Collected by a stewardess along her travels...

TOKYO HOTEL: Is forbidden to steal hotel towels please. If you are not a
person to do such thing is please not to read notis.

BUCHAREST HOTEL: The list is being fixed for the next day. During that time
we regret that you will be unbearable.

LEIPZIG (GERMANY) ELEVATOR: Do not enter the lift backwards, and only when
lit up.

BELGRADE (YUGOSLAVIA) ELEVATOR: To move the cabin, push button forwishing
floor. If the cabin should enter more persons, each one should press a number
of wishing floor. Driving is then going alphabetically by national order.

PARIS HOTEL ELEVATOR: Please leave your values at the front desk.

ATHENS HOTEL: Visitors are expected to complain at the office between 9 and
11 a.m. daily.

YUGOSLAVIAN HOTEL: The flattening of underwear with pleasure is the job of
the chambermaid.

JAPANESE HOTEL: You are invited to take advantage of the chambermaid.

MOSCOW HOTEL: You are welcome to visit the cemetery where famous Russian and
Soviet composers, artists and writers are buried daily except Thursday.

SWISS MENU: Our wines leave you nothing to hope for.

AUSTRIAN SKI LODGE: Not to perambulate the corridors in the hours of repose
in the boots of ascension.

POLISH MENU: Salad a firm's own make; limpid red beet soup with cheesy
dumplings in the form of a finger roasted duck let loose; beef rashers beaten
up in the country people's fashion.

HONG KONG TAILOR SHOP: Ladies may have a fit upstairs.

BANGKOK DRY CLEANERS: Drop your trousers here for best results.

PARIS DRESS SHOP: Dresses for street walking.

RHODES (GREECE) TAILOR SHOP: Order your summer suit. Because is big rush we
will execute customers in strict rotation.

SOVIET NEWSPAPER: There will be a Moscow Exhibition of Art by 16,000 Soviet
Republic painters and sculptors. These were executed over the past two years.
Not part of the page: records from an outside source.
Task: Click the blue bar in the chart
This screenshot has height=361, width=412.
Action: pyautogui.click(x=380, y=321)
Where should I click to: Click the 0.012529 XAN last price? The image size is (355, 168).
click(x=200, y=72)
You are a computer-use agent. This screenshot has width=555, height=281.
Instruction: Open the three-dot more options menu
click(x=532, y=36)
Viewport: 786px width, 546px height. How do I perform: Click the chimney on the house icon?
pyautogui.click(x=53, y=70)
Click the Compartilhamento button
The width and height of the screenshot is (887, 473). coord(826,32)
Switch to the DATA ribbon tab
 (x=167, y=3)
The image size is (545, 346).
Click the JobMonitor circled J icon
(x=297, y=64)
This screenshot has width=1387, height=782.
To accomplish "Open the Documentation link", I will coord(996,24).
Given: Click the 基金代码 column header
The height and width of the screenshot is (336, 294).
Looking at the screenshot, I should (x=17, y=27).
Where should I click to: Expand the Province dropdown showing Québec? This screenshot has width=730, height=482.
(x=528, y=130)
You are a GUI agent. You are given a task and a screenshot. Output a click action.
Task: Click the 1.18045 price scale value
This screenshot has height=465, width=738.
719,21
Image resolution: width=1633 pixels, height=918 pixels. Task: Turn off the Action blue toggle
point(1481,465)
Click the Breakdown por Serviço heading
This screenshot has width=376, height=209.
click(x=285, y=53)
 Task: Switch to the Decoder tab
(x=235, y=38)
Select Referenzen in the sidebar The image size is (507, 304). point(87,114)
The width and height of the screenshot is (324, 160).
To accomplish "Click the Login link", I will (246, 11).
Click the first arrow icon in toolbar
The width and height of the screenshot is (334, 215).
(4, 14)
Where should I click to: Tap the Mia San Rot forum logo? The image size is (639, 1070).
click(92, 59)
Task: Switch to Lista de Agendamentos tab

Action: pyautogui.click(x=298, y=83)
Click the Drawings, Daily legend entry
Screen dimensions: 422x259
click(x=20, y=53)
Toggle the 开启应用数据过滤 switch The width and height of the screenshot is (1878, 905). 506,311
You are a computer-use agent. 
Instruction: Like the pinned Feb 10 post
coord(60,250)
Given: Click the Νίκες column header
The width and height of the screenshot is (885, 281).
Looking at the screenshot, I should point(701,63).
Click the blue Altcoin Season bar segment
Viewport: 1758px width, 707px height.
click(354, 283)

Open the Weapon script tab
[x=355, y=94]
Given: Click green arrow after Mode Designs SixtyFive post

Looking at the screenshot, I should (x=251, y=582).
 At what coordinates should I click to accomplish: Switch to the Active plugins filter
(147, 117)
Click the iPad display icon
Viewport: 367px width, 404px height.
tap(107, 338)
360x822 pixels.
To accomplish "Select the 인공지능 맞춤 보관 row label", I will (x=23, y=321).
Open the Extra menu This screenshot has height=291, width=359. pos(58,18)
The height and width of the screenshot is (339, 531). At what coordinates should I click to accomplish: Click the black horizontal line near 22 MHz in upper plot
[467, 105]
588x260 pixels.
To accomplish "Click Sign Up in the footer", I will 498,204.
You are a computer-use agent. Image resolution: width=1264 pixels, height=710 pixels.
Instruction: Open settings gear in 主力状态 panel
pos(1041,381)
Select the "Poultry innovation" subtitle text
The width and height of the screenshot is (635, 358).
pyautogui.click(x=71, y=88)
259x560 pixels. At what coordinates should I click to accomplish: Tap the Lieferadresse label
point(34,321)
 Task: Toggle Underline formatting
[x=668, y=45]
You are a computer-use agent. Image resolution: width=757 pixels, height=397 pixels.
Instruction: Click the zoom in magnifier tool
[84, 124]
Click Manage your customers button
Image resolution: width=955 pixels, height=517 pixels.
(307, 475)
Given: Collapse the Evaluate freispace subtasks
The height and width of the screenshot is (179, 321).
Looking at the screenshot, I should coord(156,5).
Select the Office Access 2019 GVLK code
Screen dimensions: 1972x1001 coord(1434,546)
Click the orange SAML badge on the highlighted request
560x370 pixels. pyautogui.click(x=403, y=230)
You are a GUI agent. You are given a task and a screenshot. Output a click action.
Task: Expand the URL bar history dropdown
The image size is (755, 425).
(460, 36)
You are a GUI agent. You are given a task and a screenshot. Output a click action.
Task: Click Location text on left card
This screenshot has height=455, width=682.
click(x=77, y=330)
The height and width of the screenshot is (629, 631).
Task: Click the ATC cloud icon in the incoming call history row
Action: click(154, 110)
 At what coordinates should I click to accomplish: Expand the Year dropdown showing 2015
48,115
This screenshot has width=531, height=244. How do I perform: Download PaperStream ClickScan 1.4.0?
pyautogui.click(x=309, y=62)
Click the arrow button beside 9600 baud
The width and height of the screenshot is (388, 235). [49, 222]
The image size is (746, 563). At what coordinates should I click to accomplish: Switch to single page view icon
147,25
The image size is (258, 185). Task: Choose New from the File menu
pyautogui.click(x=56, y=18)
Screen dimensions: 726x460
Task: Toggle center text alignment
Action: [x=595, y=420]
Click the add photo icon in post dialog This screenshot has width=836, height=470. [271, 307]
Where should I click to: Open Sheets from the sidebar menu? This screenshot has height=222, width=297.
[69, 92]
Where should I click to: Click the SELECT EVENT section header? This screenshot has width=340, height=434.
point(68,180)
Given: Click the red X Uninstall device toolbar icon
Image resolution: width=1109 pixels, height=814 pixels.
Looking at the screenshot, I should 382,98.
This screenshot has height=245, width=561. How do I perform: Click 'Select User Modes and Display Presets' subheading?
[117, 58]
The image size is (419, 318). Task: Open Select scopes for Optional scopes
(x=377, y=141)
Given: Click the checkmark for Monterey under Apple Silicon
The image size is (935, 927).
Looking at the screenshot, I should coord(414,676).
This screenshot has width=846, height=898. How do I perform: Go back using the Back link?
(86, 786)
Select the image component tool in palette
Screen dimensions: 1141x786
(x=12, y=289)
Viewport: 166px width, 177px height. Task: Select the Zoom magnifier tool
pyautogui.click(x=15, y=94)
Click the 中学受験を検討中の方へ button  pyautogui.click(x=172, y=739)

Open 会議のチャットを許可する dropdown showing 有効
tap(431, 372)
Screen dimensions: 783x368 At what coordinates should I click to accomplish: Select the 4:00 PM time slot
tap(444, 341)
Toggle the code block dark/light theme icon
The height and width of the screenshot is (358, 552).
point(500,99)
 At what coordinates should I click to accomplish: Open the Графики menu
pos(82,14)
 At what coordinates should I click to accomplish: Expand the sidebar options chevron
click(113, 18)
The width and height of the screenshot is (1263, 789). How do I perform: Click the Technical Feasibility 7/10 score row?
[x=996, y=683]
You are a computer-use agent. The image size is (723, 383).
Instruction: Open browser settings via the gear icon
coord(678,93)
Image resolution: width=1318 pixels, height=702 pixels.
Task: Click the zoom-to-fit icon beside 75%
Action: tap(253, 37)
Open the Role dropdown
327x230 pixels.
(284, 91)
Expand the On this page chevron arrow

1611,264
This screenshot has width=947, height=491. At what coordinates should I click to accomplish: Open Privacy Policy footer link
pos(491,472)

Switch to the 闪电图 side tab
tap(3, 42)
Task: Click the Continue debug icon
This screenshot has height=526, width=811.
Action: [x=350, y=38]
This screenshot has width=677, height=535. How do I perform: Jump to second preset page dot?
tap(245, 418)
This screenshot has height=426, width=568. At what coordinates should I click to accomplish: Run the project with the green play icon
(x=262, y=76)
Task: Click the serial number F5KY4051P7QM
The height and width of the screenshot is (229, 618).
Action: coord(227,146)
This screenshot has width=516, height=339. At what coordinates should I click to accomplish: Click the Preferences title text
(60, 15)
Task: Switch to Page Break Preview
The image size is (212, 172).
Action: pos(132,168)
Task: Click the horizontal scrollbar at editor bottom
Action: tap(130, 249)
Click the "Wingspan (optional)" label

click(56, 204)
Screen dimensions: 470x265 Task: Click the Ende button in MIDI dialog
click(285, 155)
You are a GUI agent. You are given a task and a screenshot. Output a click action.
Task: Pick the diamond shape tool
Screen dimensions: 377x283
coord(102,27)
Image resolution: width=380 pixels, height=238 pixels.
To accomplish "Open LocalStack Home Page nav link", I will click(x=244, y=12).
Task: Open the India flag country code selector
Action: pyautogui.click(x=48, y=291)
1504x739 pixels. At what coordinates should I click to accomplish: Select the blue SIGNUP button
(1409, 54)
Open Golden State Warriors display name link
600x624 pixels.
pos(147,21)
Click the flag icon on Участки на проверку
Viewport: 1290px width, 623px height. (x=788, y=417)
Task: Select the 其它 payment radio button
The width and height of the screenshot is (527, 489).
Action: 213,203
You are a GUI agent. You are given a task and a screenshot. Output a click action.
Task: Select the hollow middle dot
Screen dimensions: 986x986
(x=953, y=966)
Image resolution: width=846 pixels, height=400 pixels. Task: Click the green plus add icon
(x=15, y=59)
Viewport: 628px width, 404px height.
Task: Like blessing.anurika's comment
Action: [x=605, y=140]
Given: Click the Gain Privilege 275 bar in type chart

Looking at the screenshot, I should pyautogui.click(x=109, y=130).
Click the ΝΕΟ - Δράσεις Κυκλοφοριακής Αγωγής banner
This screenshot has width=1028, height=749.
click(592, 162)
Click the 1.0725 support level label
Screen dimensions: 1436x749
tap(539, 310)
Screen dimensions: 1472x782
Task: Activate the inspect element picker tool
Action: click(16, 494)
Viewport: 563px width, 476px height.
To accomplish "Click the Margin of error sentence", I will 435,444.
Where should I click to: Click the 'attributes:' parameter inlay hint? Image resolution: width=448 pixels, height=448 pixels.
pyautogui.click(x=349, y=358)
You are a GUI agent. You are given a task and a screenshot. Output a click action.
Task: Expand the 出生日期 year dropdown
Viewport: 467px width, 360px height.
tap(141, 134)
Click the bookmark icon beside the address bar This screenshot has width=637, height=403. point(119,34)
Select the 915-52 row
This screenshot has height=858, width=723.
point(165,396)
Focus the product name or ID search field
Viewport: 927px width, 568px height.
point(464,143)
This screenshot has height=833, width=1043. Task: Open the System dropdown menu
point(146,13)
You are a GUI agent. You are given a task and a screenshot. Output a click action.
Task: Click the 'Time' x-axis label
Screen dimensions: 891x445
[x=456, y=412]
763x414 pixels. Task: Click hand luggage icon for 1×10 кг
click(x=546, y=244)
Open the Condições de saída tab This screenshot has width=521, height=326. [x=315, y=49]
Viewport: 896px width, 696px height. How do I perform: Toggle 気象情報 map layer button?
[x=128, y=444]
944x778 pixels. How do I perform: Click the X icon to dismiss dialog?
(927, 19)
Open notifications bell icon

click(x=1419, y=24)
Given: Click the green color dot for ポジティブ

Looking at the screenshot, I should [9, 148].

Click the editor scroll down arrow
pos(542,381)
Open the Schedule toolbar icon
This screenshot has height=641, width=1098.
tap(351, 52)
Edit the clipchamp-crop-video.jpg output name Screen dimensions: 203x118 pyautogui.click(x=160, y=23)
GERMAN CAMPING SITE: It is strictly forbidden on our Black Forest camping
site that people of different sex, for instance, men and women, live together
in one tent unless they are married with each other for that purpose.

HONG KONG AD: Teeth extracted by the latest methodists.

ROME LAUNDRY: Ladies, leave your clothes here and spend the afternoon having
a good time.

CZECH TOURIST AGENCY: Take one of our horse-driven city tours. We guarantee
no miscarriages.

SWISS MOUNTAIN INN: Special today - no ice cream.

COPENHAGEN (DENMARK) AIRLINE: We take your bags and send them in all
directions.

MOSCOW HOTEL: If this is your first visit to the U.S.S.R., you are welcome to
it.

NORWEGIAN LOUNGE: Ladies are requested not to have children in the bar.

BUDAPEST (HUNGARY) ZOO: Please do not feed the animals. If you have any
suitable food, give it to the guard on duty.

ROMAN DOCTOR: Specialist in women and other diseases.

ACAPULCO HOTEL: The manager has personally passed all the water served here.

TOKYO SHOP: Our nylons cost more than common, but you'll find they are best
in the long run.

JAPANESE HOTEL: Cooles and Heates: If you want just condition of warm in your
room, please control yourself.

TOKYO CAR RENTAL FIRM: When passenger of foot heave in sight, tootle the
horn. Trumpet him melodiously at first, but if he still obstacles your
passage then tootle him with vigor.

MAJORCAN SHOP: English well talking. Here speeching American.